We briefly introduced the Variable View on Page 1.4 but we need to take a closer look. Correctly setting up your variables is the key to performing good analysis – your house falls down if you do not put it on a good foundation!
Each variable in your dataset is entered on a row in the Variable View and each column represents a certain setting or property that you can adjust for each variable in the corresponding cell. There are 10 settings:
Name: This is the name which SPSS identifies the variable by. It needs to be short and can’t contain any spaces or special characters. This inevitably results in variable names that make no sense to anyone but the researcher!
Type: This is almost always set to numeric. You can specify that the data is entered as words (string) or in dates if you have a specific purpose in mind... but we have never used anything but numeric! Remember that even categorical variables are coded numerically.
Width: Another option we don’t really use.
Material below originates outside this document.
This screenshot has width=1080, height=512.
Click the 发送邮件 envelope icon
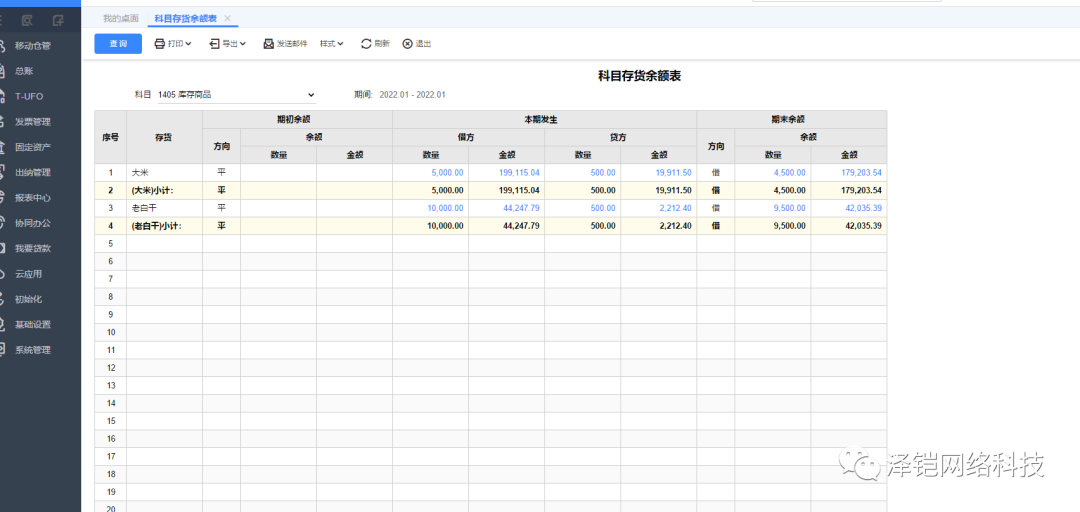coord(268,44)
This allows you to restrict the number of digits that can be typed into a cell for that variable (e.g. you may only want values with two significant figures – a range of -99 to 99).
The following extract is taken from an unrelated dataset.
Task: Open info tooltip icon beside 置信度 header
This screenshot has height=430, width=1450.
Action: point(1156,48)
Decimals: Similar to Width, this allows you to reduce the number of decimal places that are displayed. This can make certain variables easier to interpret. Nobody likes values like 0.8359415247... 0.84 is much easier on the eye and in most cases just as meaningful.
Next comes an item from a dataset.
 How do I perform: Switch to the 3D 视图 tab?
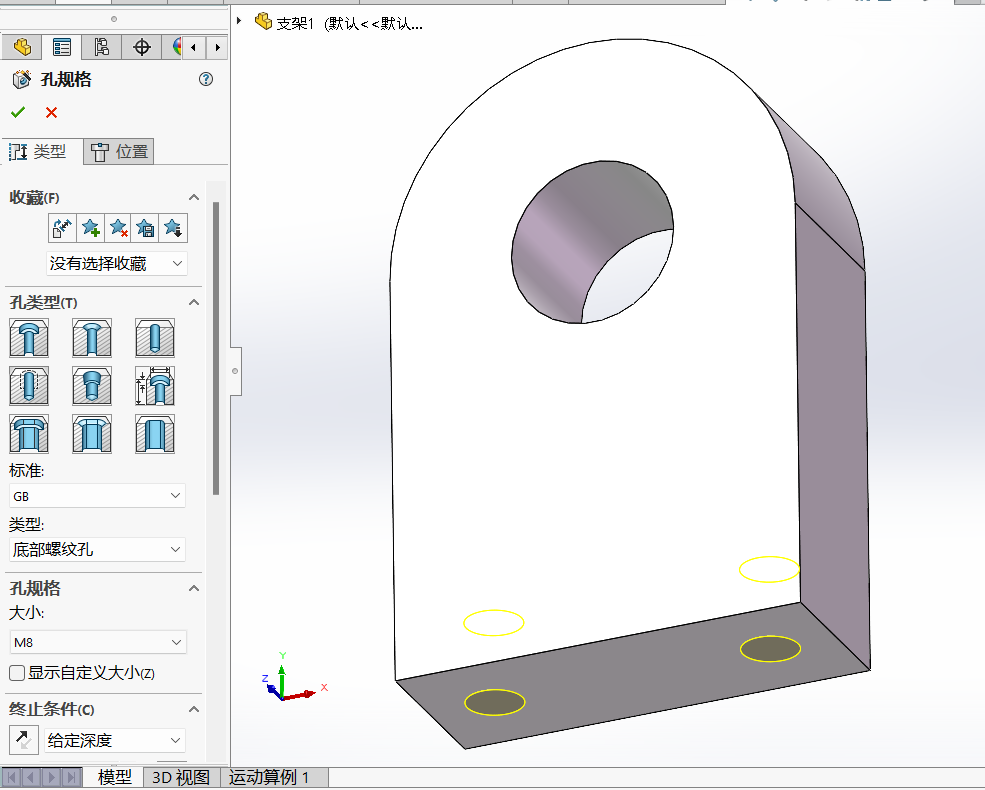(x=182, y=777)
Label: This is just a typed description of the variable, but it is actually very important! The Name section is very restrictive but here you can give a detailed and accurate sentence about your variable. It is very easy to forget what exactly a variable represents or how it was calculated and in such situations good labelling is crucial!
Values: This is another important one as it allows you to code your ordinal and nominal variables numerically. For example you will need to assign numeric values for gender (0 = boys, 1 = girls) and ethnicity (0 = White British, 1 = Mixed Heritage, 2 = Indian, etc.) so that you can analyse them statistically. Clicking on the cell for the relevant variable will summon a pop-up menu like the one shown below.
This menu allows you to assign a value to each category (level) of your variable. Simply type the value and label you want in the relevant boxes at the top of the menu and then click Add to place them in the main window. You can also Change or Remove the value labels you have already placed in the box. When you are satisfied with the list of value labels you have created click OK to finalise them. You can edit this at any time.
Missing: This setting can also be very important as it allows you to tell SPSS how to identify cases where a value is missing. This might sound silly at first – surely SPSS can assign a value as missing when a value is well... not there? Actually there are lots of different types of missing value to consider and sometimes you will want to include missing cases within your analysis (Extension B talks about missing data in more detail). Clicking on the cell for the relevant variable will summon the pop-up menu shown below.
You can type in up to three individual values (or a range of values) which you wish to be coded as missing and treated as such during analysis. By allowing for multiple missing values you can make distinctions between types of missing data (e.g. N/A, Do not know, left blank) which can be useful. You can give these values labels in the normal way using the Values setting.
Columns: This option simply dictates how wide the column for each variable is in the Data View. It makes no difference to the actual analysis it just gives you the option of hiding or emphasising certain variables which might be useful when you are looking at your data. We rarely use this!
Align: This is another aesthetic option which we don’t usually alter. It allows you to align values to the left, right or centre of their cell.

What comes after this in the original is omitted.